◆ What you should do:
Excluding pictures, retype exactly the lines from the one with "Screen dimensions: 1568x484" through the end of the records that follow.

BEGIN Exercise data

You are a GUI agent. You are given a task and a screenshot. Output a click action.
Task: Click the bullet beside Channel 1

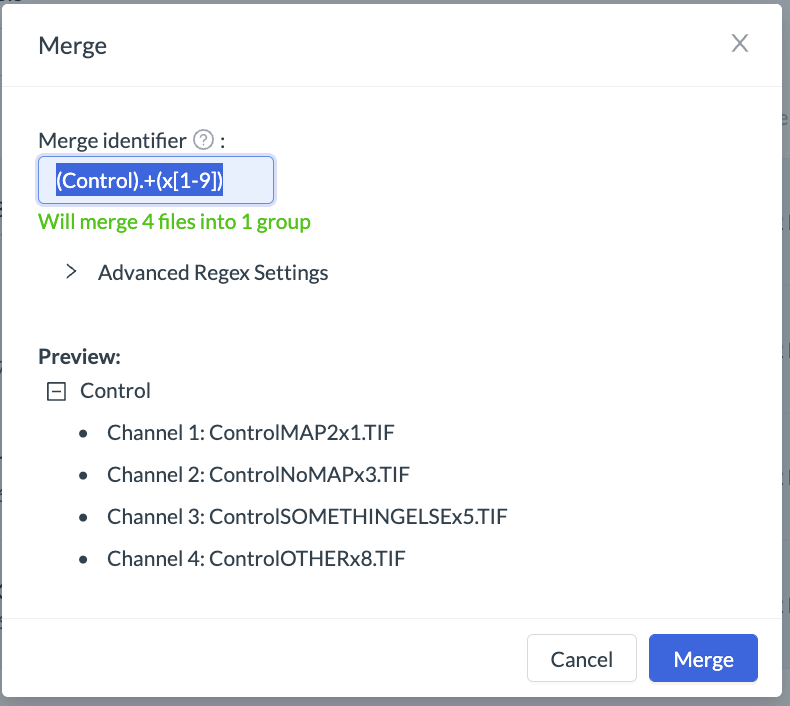(x=84, y=434)
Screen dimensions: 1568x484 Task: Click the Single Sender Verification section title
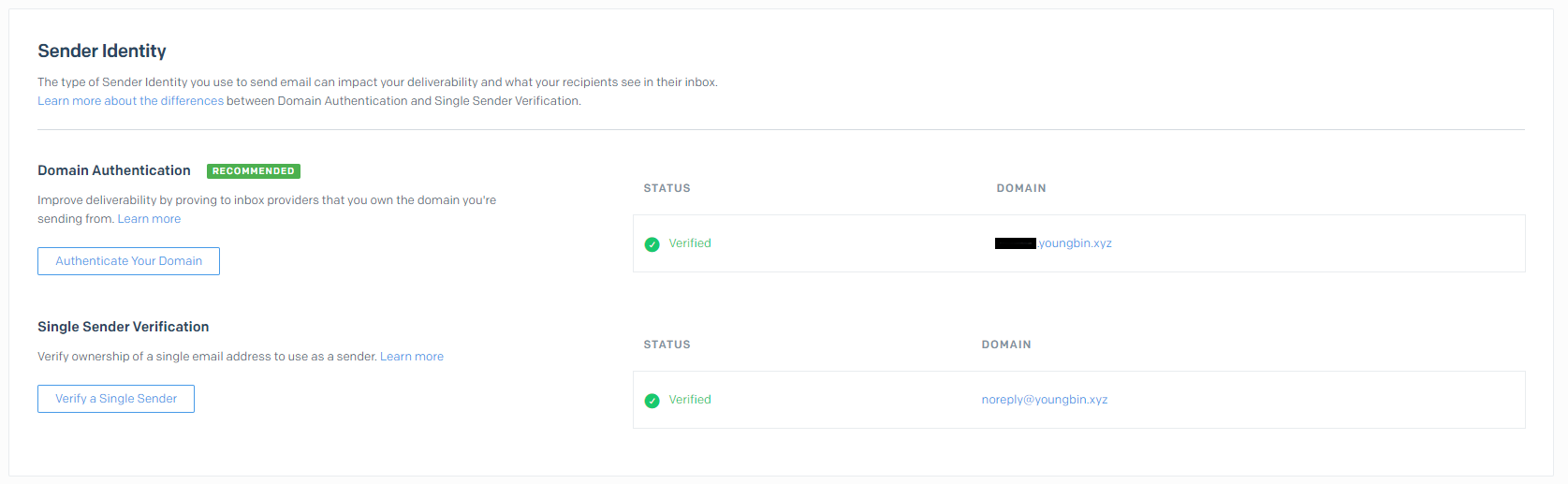point(124,327)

END Exercise data

◆ Reply to the exercise:
Screen dimensions: 1568x484 Task: Click the Single Sender Verification section title
point(124,327)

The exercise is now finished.